**Document passage**:
########################################

Re: [PATCH v1 3/3] convert: add filter.<driver>.useProtocol option

Jakub Narębski <jnareb@xxxxxxxxx> · Sun, 24 Jul 2016 22:14:25 +0200

W dniu 2016-07-24 o 20:36, Lars Schneider pisze:
> On 23 Jul 2016, at 02:11, Jakub Narębski <jnareb@xxxxxxxxx> wrote:
>> W dniu 2016-07-22 o 17:49, larsxschneider@xxxxxxxxx pisze:
>>> From: Lars Schneider <larsxschneider@xxxxxxxxx>
>>
>> Nb. this line is only needed if you want author name and/or date
>> different from the email sender, or if you have sender line misconfigured
>> (e.g. lacking the human readable name).
> 
> I use "git format-patch" to generate these emails:
> 
> git format-patch --cover-letter --subject-prefix="PATCH ..." -M $BASE -o $OUTPUT
> 
> How would I disable this line? (I already checked the man page to no avail).

If you are using `git send-email` or equivalent, I think it is
stripped automatically if it is not needed (in you case it was,
because Sender was lacking human readable name... at least I think
it was because of what my email reader inserted as reply line).
If you are using an ordinary email client, you need to remove it
yourself, if needed.

> Plus, what does "Nb" stand for? :-)

Nb. (or N.b.) stands for "nota bene", which I meant do denote
as a note on a certain side aspect; I'll switch to "note", or
"BTW" / "by the way".

>>> Git's clean/smudge mechanism invokes an external filter process for every
>>> single blob that is affected by a filter. If Git filters a lot of blobs
>>> then the startup time of the external filter processes can become a
>>> significant part of the overall Git execution time.
>>
>> Do I understand it correctly (from the commit description) that with
>> this new option you start one filter process for the whole life of
>> the Git command (e.g. `git add .`), which may perform more than one
>> cleanup, but do not create a daemon or daemon-like process which
>> would live for several commands invocations?
> 
> Correct!

It would be nice to make it more obvious. 

>>> This patch adds the filter.<driver>.useProtocol option which, if enabled,
>>> keeps the external filter process running and processes all blobs with
>>> the following protocol over stdin/stdout.

########################################

**Requirements**:
a. Translate this sentence from the Git filter patch discussion into German: "Git's clean/smudge mechanism invokes an external filter process for every single blob that is affected by a filter."
b. Extend the Git filter patch discussion, starting after its last sentence.
The material that comes next has no connection to the Git filter patch discussion.

**Dataset extract**:
########################################

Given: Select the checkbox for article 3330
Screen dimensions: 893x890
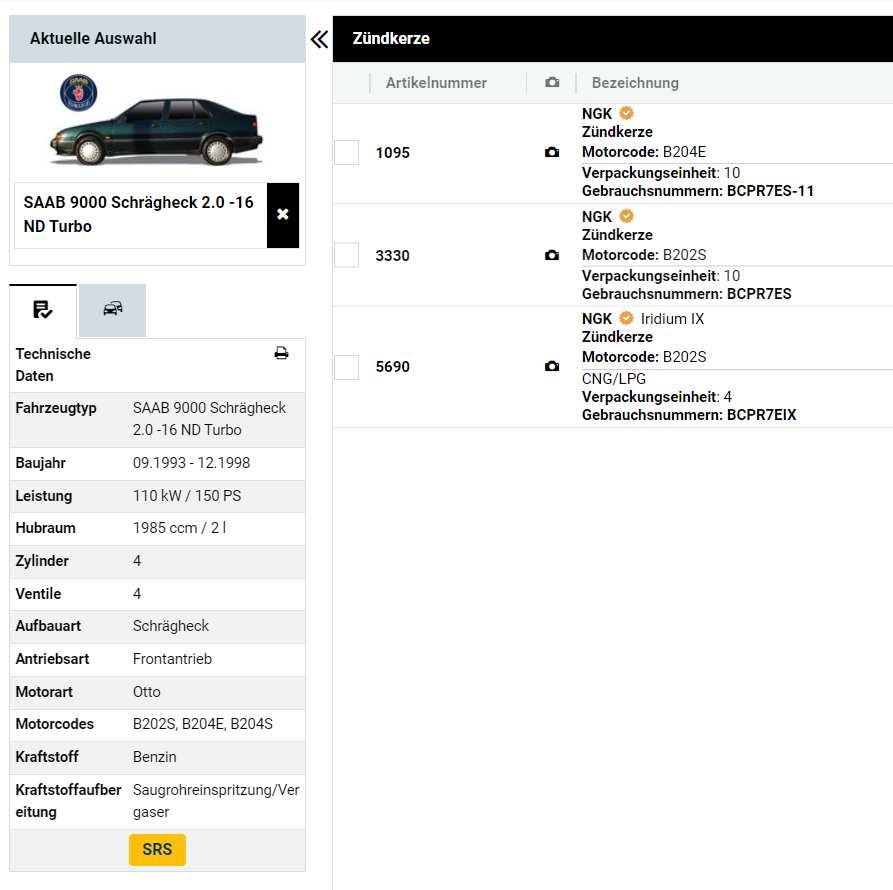Looking at the screenshot, I should (346, 255).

########################################

**Results of the tasks**:
a. Der Clean/Smudge-Mechanismus von Git ruft für jeden einzelnen Blob, der von einem Filter betroffen ist, einen externen Filterprozess auf.

b.
>>
>> I agree with Junio that the name "useProtocol" is bad, and not quite
>> right. Perhaps "persistent" would be better? Also, what is the value
>> of `filter.<driver>.useProtocol`: boolean? or a script name?

As you see I was not sure if `useProtocol` was boolean or a script name,
which means that it should be stated more explicitly.  Of course this
would end to not matter if the way new protocol is used were changed.

> I agree that the name is not ideal. "UseProtocol" as it is would be a boolean. 
> I thought about "persistent" but this name wouldn't convey the scope of the 
> persistency ("persistent for one Git operation" vs. "persistent for many Git 
> operations"). What do you think about the protocol as int version idea
> described in $gmane/300155 ?

You mean the `protocol` as a config variable name (fully name being
`filter.<driver>.protocol`), being integer-valued, isn't it? Wouldn't
`protocolVersion` be a more explicit?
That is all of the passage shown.